I am enamored by all the large smooth rocks and climb down to get some better shots of the surf bashing against the shoreline. Catherine wisely stays on the track and explores all the nesting holes in the undergrowth, pondering what time of bird nests there. We are torn between penguins and rabbits; turns out they are the homes of mutton birds. Which doesn't surprise me because up close those little holes stunk. Onwards we go. Catherine gets a brilliant shot of a blowhole type, crevice in the rocks I keep an eye out for lizards, but they stayed well hidden.


We carry on and discover that we are in a small place with a long name (see attached picture). It is also the site where a ship went down, with a family onboard, drowning six small children in the 1800's. Their parents, Thomas and Mary Ann Large, survived the shipwreck. Thomas and his family, were originally coming to Tasmania from the mainland, onboard the cutler, Resolution to set up a brewery. The shipwrecked at Great Swan Port in 1850. Intrigued by this sad story, Catherine and I set off to the cemetery to find this ancient grave. It took us a while, but I finally discovered the large white tombstone in another part. It was sad and moving to read, seeing their full names and ages, the stilted prose at the bottom offering one last watery hope for the lives forever lost beneath the deep green waves off
Swansea beach.
Strolling out of the cemetery, I found a crumbling vault without any name or identification with a large crack in the corner allowing me to see inside.
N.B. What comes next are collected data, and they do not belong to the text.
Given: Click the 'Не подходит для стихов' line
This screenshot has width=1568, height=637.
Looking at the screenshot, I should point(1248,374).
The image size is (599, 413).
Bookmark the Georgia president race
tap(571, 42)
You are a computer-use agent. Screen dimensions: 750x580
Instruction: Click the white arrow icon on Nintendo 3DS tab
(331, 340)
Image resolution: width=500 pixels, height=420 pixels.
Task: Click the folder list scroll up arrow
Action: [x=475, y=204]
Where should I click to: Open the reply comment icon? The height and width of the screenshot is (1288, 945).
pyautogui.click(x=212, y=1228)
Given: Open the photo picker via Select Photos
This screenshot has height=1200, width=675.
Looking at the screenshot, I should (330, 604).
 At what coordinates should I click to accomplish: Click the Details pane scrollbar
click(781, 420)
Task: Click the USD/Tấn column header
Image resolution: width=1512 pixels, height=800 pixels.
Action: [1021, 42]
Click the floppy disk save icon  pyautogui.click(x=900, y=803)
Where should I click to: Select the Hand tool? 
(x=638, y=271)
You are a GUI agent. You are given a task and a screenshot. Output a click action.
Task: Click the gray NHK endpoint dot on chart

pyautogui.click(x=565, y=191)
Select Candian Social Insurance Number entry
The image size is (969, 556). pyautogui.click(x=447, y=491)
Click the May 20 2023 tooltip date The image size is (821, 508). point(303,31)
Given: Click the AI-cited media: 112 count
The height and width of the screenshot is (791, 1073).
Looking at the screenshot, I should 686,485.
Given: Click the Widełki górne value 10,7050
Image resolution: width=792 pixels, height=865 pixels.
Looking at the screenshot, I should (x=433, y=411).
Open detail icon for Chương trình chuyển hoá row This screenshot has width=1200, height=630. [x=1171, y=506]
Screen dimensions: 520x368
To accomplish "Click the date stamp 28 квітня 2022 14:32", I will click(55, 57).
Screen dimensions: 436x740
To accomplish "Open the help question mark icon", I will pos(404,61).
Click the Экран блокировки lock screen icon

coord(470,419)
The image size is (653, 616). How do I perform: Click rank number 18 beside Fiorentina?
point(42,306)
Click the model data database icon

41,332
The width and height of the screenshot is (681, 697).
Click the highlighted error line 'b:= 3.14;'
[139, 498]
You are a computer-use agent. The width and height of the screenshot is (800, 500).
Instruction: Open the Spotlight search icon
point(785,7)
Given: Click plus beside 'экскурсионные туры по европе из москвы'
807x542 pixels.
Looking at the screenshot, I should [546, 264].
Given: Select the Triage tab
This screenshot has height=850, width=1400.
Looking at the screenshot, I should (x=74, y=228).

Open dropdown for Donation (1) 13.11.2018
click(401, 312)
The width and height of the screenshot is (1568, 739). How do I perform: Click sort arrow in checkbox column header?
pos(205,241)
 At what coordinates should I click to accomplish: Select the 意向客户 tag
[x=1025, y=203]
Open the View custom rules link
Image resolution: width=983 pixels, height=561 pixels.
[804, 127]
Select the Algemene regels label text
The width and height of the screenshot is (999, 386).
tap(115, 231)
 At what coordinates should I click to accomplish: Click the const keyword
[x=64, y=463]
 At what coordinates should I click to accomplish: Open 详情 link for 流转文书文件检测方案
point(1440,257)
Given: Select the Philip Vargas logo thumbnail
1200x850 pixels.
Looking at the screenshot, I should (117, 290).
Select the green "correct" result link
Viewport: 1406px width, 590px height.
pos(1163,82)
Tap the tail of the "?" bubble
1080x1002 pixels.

There was only dirt but it was a spooky sight prompting me to call out to Catherine, 'look, I've found Dracula's crypt'. She came closer to inspect the ancient crumbling box and agreed it did indeed look like the decaying home of a vampire. We set off for home in the sunshine, moaning that we were sweating beneath a cloudless, hot midday sky while still in our church clothes and make-up.
Along the road we discovered a turn of the century guest house with exotic trees planted along the fenceline and too our surprise, a pohutakawa tree complete with green parrots flitting amongst the crimson blooms. The perfect melding of New Zealand and Australia.